Book: The Kingdoms of Savannah
Author: George Dawes Green
Publisher: Celadon Books
Rating: 3.5 out of 5 stars
Synopsis: “Savannah may appear to be ‘some town out of a fable,’ with its vine flowers, turreted mansions, and ghost tours that romanticize the city’s history. But look deeper and you’ll uncover secrets, past and present, that tell a more sinister tale. It’s the story at the heart of George Dawes Green’s chilling new novel, The Kingdoms of Savannah.
It begins quietly on a balmy southern night as some locals gather at Bo Peep’s, one of the town’s favorite watering holes.

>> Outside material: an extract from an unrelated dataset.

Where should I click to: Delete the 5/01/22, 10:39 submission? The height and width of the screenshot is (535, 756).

Within an hour, however, a man will be murdered and his companion will be “disappeared.” An unlikely detective, Morgana Musgrove, doyenne of Savannah society, is called upon to unravel the mystery of these crimes. Morgana is an imperious, demanding, and conniving woman, whose four grown children are weary of her schemes. But one by one she inveigles them into helping with her investigation, and soon the family uncovers some terrifying truths – truths that will rock Savannah’s power structure to its core.

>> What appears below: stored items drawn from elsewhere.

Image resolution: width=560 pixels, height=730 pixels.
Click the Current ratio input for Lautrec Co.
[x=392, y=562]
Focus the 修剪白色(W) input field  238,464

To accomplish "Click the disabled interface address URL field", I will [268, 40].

Moving from the homeless encampments that rings the city to the stately homes of Savannah’s elite, Green’s novel brilliantly depicts the underbelly of a city with a dark history and the strangely mesmerizing dysfunction of a complex family.”

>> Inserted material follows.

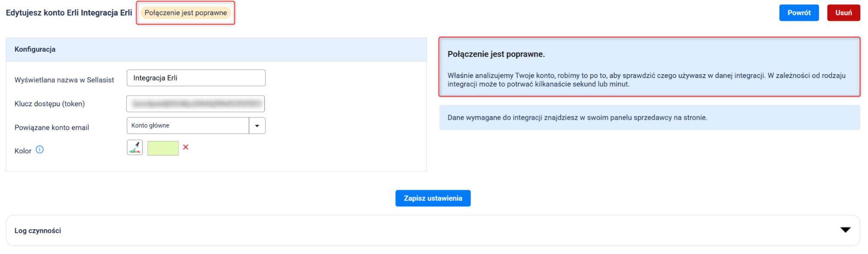The image size is (868, 254).
Task: Click the Integracja Erli name field
Action: pos(196,78)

Review: When I received this ARC, I was pleasantly surprised to find a little blurb by one of my favorite authors, Neil Gaiman, that called this book “The apotheosis of Southern Gothic Noir.” Of course this made me want to read it all the more, and what perfect timing it was, arriving just as I finished In the Shadow of Lightning, so I cracked it open right away. I found myself confused and disappointed, though, by the way Kingdoms played out and I feel fairly well baffled trying to explain the complexities that went wrong in this book. I think the only place to start is with the disparities between the synopsis and the actual book, so let’s begin there.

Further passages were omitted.